Proposals from those interested in developing the site are due to NELHA by 3 p.m., Jan. 6.

In November, NELHA began construction for a portion of a frontage road to run alongside Queen Kaahumanu Highway.

The frontage road will extend Kaiminani Drive makai of the highway and put a traffic signal light at the intersection.

It’ll be one of the few fully signalized four-way intersections on the improved highway between the airport and Kailua-Kona.

Kahilihili Street will also be extended via the frontage road project, connecting the extended Kaiminani Drive with Makako Bay Drive.

The improvements are necessary because the widening of Queen Kaahumanu Highway will restrict access to NELHA to right turns made from the southbound lanes.
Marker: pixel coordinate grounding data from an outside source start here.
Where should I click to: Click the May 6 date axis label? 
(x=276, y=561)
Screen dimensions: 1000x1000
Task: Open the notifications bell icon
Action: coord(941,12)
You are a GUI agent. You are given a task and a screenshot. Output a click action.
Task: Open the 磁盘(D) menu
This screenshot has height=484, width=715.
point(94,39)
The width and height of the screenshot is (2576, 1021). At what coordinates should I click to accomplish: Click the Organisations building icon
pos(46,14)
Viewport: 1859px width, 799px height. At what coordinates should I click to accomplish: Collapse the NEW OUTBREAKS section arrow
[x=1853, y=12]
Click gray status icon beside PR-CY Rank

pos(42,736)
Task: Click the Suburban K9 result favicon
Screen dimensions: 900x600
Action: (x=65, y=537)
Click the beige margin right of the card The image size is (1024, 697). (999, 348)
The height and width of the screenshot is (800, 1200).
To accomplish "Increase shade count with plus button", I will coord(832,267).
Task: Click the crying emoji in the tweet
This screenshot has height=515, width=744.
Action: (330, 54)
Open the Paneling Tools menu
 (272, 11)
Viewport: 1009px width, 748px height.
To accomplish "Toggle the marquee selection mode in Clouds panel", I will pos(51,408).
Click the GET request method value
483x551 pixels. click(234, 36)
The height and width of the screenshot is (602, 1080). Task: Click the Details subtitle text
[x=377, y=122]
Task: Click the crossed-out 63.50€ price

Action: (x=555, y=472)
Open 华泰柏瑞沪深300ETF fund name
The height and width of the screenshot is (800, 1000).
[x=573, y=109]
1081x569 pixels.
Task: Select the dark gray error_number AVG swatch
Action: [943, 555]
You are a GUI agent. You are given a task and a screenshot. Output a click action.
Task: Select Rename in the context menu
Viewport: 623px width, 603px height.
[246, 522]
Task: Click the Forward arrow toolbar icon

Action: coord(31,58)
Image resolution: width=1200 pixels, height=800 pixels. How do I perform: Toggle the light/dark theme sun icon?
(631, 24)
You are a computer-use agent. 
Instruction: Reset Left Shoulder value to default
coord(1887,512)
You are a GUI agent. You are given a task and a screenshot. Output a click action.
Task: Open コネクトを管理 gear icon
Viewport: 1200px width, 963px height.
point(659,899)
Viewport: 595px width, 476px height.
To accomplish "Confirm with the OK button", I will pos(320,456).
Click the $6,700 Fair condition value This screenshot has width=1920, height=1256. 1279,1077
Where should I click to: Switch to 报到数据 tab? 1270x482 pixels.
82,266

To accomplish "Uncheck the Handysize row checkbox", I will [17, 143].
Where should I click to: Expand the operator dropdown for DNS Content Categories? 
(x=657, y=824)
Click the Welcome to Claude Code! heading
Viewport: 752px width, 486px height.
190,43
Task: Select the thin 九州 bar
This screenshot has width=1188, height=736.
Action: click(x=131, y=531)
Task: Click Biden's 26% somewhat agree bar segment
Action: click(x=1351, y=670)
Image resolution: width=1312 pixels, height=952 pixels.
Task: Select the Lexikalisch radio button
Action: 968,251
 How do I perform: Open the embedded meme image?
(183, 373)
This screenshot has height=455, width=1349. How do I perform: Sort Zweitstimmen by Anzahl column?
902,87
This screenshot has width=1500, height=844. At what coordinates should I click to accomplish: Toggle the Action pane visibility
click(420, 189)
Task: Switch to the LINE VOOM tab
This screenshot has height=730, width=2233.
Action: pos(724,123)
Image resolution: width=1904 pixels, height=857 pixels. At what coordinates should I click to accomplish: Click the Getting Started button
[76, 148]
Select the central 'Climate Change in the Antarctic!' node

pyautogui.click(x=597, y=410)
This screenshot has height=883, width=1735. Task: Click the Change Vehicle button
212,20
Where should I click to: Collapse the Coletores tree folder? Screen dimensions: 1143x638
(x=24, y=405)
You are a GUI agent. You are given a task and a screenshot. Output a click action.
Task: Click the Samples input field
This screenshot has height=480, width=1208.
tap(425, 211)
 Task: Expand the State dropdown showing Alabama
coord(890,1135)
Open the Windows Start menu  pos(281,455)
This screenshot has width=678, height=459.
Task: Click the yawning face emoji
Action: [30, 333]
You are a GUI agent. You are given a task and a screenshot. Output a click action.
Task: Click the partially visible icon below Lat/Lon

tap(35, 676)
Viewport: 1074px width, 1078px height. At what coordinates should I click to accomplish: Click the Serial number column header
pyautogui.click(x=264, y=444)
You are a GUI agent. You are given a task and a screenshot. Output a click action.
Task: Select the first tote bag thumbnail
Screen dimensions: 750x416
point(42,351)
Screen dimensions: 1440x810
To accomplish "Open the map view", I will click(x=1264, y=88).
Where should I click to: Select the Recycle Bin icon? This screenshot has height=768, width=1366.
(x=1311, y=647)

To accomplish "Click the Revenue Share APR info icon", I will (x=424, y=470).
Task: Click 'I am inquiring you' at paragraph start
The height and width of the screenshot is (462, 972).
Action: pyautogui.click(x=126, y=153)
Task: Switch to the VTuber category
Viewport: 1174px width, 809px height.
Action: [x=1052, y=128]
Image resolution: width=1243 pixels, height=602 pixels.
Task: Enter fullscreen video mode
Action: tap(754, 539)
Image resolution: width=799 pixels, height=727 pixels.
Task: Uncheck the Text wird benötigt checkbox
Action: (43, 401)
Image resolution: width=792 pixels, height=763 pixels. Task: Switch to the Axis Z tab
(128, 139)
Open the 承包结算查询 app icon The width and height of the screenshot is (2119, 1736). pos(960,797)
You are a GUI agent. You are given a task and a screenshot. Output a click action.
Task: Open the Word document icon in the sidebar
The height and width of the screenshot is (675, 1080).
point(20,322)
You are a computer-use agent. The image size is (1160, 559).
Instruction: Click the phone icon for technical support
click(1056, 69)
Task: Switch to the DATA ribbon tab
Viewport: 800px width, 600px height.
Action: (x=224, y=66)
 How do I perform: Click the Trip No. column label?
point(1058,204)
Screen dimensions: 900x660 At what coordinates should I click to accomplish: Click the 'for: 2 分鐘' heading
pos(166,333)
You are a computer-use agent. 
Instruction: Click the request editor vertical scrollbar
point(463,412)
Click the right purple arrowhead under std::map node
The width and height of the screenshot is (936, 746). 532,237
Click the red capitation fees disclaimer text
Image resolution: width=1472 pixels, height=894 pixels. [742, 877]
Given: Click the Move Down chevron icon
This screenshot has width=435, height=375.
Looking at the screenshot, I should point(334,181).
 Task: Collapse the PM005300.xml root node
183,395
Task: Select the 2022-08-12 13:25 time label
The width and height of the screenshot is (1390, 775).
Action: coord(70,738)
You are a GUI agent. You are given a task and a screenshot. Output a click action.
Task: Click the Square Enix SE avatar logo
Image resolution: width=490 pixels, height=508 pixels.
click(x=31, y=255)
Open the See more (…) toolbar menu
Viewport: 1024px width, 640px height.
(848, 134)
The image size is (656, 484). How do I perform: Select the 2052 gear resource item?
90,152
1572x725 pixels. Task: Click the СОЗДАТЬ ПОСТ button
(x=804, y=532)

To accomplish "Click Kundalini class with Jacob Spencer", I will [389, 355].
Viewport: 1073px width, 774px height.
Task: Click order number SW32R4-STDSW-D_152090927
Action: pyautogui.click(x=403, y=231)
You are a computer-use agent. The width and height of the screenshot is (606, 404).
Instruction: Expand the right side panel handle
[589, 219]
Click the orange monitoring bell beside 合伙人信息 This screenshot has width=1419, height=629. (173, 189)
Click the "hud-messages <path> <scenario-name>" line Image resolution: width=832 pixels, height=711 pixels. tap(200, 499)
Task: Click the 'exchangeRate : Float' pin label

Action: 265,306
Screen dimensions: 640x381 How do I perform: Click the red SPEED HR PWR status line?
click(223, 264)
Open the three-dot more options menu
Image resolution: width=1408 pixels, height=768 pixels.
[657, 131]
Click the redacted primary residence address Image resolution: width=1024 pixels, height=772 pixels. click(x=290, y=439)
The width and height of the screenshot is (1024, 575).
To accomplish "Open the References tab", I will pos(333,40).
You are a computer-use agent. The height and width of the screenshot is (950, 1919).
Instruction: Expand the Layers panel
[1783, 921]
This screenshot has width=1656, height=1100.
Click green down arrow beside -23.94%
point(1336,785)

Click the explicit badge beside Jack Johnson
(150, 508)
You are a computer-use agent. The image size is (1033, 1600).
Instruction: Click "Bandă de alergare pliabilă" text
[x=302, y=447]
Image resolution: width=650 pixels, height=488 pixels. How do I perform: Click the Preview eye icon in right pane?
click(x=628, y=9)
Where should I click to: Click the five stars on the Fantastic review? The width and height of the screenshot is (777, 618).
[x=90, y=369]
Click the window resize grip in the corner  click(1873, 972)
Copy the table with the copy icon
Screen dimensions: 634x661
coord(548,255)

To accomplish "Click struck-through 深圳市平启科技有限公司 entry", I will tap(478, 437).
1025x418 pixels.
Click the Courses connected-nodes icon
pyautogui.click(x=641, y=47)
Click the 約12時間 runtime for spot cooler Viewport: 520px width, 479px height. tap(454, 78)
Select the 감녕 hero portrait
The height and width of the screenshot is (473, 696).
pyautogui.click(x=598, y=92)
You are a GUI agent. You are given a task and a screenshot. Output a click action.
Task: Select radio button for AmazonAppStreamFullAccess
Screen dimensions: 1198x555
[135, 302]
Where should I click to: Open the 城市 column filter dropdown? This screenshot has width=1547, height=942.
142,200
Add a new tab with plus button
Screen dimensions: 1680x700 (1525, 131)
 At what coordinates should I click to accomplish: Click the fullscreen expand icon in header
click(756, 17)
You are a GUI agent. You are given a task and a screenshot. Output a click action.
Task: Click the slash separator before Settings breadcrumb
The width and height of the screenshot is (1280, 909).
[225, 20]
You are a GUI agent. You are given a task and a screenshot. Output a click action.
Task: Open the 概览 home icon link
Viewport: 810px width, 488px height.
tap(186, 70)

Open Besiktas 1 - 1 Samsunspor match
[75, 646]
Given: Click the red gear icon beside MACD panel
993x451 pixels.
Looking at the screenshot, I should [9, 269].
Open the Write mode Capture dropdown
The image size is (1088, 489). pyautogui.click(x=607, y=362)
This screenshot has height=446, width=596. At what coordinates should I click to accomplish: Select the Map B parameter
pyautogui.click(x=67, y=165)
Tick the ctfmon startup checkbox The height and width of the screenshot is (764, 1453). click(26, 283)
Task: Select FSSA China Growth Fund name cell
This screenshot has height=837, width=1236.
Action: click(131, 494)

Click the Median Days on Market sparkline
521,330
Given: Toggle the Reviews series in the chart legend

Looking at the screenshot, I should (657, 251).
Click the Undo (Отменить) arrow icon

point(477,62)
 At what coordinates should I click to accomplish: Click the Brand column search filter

The frontage road is expected to be finished by late next year, and it’s going to open up commercial opportunities in the area, according to a request for interest from NELHA.

The document indicates that Kahilihili Street is envisioned to be a “major secondary road for commercial, industrial and retail development” in the area between Kailua-Kona and the airport.

The available lot is a 1.3-acre parcel situated along Kaiminani Drive between the highway and Kahilihili Street, about half a mile south of the airport.

The use of the development is restricted only to developers’ imaginations and county zoning laws.

That said, the agency does have a few goals of its own in mind.

In addition to providing new commercial retail opportunities, NELHA also wants to “brand the development … as a site for sustainable development, demonstration of renewable energy products and a living laboratory for green technologies.”

In short, the agency said, they want to hear from firms who can develop an “eco-friendly” site, use resources readily available at NELHA and use materials to “make the product as close to ‘net zero energy’ as possible.”

According to the agency’s selection criteria, a proposal’s “innovation and inclusion of sustainable and renewable technologies” is worth 20 of 100 points.

Proposals, they said, should explain how the developer will fulfill its services and follow through from design to development and possible operation.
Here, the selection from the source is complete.